I have a pretty hacky idea for working around this if you're interested @mattprecious.

If readerScanning is true, you could authenticate a stub fingerprint callback, cancel it straight away, and consume that single (incorrect) error signal. Once the error is consumed, you can start up the real fingerprint manager authenticate call. That way your real callback will only receive the correct signals.

danh32 commented 8 years ago

I've found a bit more, here. If you subscribe and unsubscribe from the read() stream enough, eventually we'll hit a case where FingerprintAuthOnSubscribe calls cancellationSignal.cancel(), but we never receive a callback to onAuthenticationError to reset the readerScanning flag. I'm assuming this is due to the framework bug, but I'm not sure since there's nothing apparent that would be stealing "our" onAuthenticationError callback. Unfortunately, this behavior leaves the whorlwind instance unusable, since nothing will ever reset the readerScanning flag.

I'm able to get my app to crash by backgrounding and foregrounding it enough, and can get the whorlwind sample to crash by backgrounding, foregrounding and tapping 'read' enough times (6-8, generally).

danh32 commented 8 years ago

crash.txt patch.txt

Here's some logging output that's probably clearer than my description above, and the patch of the logging that was added.

grandstaish commented 8 years ago

@danh32 if you remove the logcat filter for your app, do you see the following logs from the system:

Rejecting your.package.name. ; not in foreground
cancelAuthentication(): reject your package name

Android won't call the fingerprint authentication callbacks if your app is backgrounded, and it seems like there's a race condition with when onPause() gets called and when the system thinks your app is backgrounded. At least that's what I'm seeing and struggling with currently. I see it on my own app as well as the google sample app.

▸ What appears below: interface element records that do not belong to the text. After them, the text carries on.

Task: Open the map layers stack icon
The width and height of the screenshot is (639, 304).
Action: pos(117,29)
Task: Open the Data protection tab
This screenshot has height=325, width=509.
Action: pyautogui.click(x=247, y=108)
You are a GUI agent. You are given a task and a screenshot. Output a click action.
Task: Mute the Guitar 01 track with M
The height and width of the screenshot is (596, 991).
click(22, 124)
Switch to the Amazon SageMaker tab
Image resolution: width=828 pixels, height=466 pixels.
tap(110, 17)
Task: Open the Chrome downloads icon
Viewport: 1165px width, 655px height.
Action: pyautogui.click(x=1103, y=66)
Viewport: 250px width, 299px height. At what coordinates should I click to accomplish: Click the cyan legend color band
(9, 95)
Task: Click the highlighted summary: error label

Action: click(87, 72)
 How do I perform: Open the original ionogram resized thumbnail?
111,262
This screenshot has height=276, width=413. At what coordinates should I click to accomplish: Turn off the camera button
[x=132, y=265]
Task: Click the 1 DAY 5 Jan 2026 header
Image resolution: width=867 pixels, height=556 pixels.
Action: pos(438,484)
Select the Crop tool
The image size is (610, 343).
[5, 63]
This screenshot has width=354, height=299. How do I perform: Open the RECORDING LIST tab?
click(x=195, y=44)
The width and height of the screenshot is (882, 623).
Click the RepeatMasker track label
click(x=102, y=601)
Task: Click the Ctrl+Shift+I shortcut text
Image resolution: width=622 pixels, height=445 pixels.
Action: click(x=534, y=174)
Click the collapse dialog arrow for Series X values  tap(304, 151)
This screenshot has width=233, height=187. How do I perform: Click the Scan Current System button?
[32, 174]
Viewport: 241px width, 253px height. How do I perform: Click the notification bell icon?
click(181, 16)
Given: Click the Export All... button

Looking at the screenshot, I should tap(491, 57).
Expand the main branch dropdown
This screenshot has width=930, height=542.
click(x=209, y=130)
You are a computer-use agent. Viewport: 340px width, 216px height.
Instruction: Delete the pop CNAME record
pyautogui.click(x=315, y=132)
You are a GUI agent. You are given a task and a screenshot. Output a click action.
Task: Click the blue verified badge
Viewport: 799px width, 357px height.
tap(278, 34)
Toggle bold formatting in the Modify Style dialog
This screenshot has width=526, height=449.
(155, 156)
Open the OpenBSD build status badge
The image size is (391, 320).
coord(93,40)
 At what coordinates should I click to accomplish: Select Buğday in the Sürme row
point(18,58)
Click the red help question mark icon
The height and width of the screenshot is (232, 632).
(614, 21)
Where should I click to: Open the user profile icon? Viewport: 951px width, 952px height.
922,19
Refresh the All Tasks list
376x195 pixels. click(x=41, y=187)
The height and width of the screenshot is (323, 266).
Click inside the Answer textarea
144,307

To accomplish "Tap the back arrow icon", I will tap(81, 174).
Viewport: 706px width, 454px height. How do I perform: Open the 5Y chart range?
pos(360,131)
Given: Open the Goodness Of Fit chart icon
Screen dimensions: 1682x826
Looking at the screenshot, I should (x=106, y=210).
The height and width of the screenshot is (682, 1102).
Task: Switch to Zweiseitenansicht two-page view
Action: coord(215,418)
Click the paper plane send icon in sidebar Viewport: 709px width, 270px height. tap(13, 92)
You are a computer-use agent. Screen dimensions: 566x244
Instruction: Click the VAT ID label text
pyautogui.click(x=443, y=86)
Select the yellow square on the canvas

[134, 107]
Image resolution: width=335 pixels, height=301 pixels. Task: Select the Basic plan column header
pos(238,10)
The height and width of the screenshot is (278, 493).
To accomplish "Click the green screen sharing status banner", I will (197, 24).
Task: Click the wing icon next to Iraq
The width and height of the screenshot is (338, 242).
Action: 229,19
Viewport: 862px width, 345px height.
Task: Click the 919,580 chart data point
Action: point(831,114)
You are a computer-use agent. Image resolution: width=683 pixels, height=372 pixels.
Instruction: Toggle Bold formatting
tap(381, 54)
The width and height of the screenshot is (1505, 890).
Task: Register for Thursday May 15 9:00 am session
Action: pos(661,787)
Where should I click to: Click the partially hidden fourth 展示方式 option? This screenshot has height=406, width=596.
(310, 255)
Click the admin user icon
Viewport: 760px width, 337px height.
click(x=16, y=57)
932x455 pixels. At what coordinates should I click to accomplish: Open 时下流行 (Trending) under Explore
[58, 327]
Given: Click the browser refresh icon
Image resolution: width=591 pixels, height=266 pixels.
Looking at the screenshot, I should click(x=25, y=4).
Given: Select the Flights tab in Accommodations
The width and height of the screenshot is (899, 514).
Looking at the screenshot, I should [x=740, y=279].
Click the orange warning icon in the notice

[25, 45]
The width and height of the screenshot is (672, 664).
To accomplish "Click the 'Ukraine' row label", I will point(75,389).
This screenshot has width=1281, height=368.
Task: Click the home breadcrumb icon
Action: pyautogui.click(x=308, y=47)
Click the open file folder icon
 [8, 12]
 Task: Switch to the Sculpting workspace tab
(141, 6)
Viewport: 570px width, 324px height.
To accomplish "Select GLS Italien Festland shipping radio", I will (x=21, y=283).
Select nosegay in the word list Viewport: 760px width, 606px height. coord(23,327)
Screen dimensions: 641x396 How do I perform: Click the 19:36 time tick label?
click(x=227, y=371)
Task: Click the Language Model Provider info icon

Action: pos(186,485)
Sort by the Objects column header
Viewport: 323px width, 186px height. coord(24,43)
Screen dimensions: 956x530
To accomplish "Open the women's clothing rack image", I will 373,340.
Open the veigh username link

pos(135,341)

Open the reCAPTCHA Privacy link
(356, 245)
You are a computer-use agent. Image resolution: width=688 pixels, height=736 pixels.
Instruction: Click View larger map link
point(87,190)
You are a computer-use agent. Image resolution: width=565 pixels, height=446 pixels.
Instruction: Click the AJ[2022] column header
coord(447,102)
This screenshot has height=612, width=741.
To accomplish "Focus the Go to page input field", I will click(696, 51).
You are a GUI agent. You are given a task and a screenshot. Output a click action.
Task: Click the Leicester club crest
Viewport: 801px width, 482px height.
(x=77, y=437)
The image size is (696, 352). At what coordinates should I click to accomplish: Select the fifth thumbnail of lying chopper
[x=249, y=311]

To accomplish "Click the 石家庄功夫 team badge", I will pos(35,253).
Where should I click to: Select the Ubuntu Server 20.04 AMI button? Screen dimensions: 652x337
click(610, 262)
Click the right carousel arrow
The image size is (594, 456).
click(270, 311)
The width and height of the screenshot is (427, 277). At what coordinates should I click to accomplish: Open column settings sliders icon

As you say, whenever there is a missed error callback, Whorlwind becomes completely unusable without resetting that flag.

danh32 commented 8 years ago

@grandstaish Yep, I'm seeing those logs. It's interesting, since the code at https://android.googlesource.com/platform/frameworks/base/+/5e35422/services/core/java/com/android/server/fingerprint/FingerprintService.java seems to indicate that it only checks for the app being in the foreground when trying to authenticate, not when trying to cancel. I haven't dug into the history to see if that behavior has changed since the Marshmallow release.

danh32 commented 8 years ago

I'm bad at navigating AOSP, but found here: https://github.com/android/platform_frameworks_base/blob/master/services/core/java/com/android/server/fingerprint/FingerprintService.java#L764

Looks like you're right, race condition as to whether we're backgrounded or not.